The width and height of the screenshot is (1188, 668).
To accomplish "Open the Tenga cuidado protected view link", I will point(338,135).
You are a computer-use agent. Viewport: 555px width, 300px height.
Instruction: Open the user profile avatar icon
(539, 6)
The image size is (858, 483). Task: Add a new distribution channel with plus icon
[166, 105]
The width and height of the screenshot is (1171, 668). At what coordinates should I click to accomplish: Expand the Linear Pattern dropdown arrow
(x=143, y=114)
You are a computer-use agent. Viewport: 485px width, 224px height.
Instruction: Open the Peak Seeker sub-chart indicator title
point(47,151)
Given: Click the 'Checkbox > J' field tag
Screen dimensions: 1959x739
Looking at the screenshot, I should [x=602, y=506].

...

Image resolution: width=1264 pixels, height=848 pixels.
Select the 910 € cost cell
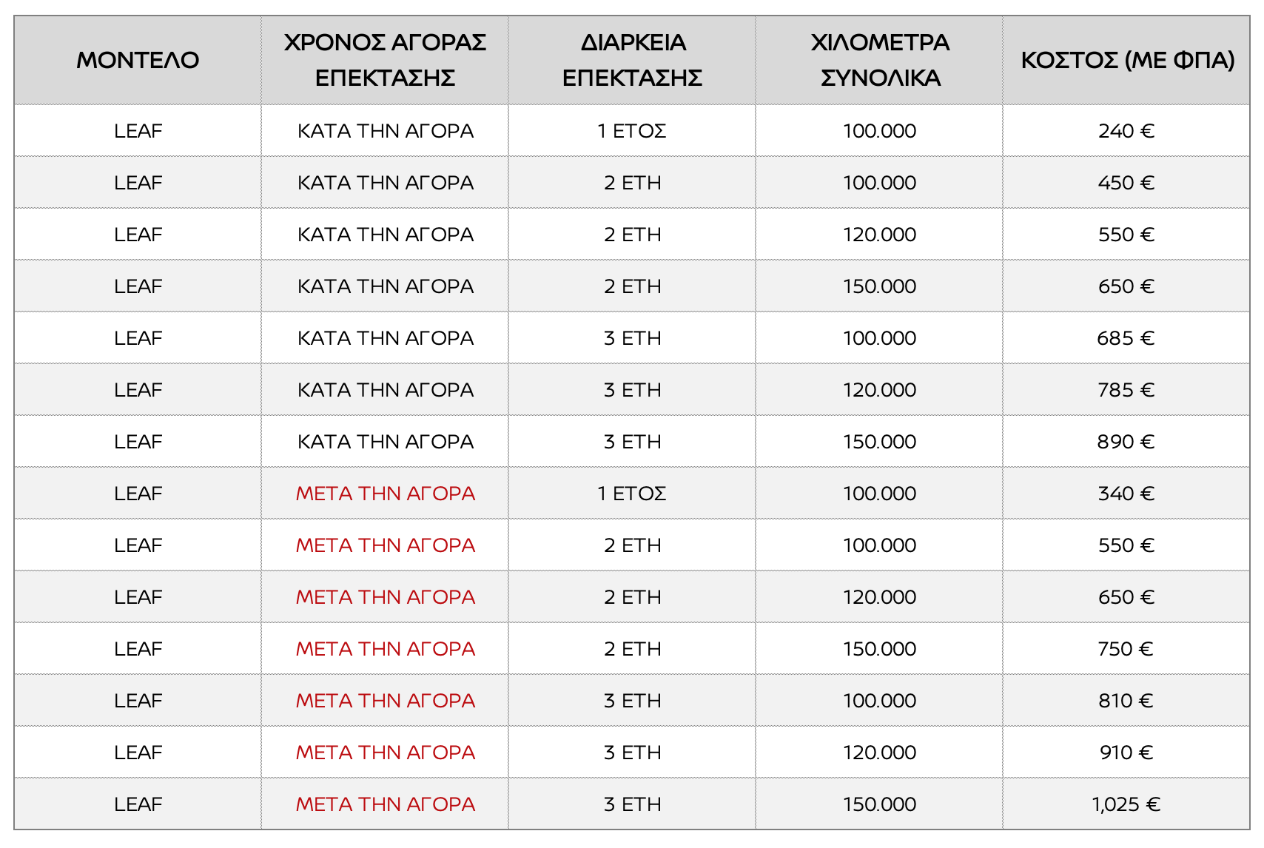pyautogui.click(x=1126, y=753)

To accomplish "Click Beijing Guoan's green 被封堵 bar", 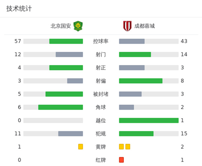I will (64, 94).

--

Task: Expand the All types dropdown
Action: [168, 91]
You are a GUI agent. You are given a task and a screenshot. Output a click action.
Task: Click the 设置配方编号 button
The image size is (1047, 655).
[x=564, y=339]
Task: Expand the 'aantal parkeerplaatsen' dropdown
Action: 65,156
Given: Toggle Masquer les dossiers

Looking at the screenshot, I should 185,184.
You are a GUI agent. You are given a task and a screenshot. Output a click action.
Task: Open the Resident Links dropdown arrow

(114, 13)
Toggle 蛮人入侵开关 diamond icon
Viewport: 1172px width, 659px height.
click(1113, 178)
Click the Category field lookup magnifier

* _WHAT THE TASK ASKS_
The lines above, starting at the one with "Given: Toggle Masquer les dossiers" and ending at the one with "Click the Category field lookup magnifier", are the only ones to return, exactly as written.

* _RESPONSE FOR THIS EXERCISE_
Given: Toggle Masquer les dossiers

Looking at the screenshot, I should 185,184.
You are a GUI agent. You are given a task and a screenshot. Output a click action.
Task: Open the Resident Links dropdown arrow

(114, 13)
Toggle 蛮人入侵开关 diamond icon
Viewport: 1172px width, 659px height.
click(1113, 178)
Click the Category field lookup magnifier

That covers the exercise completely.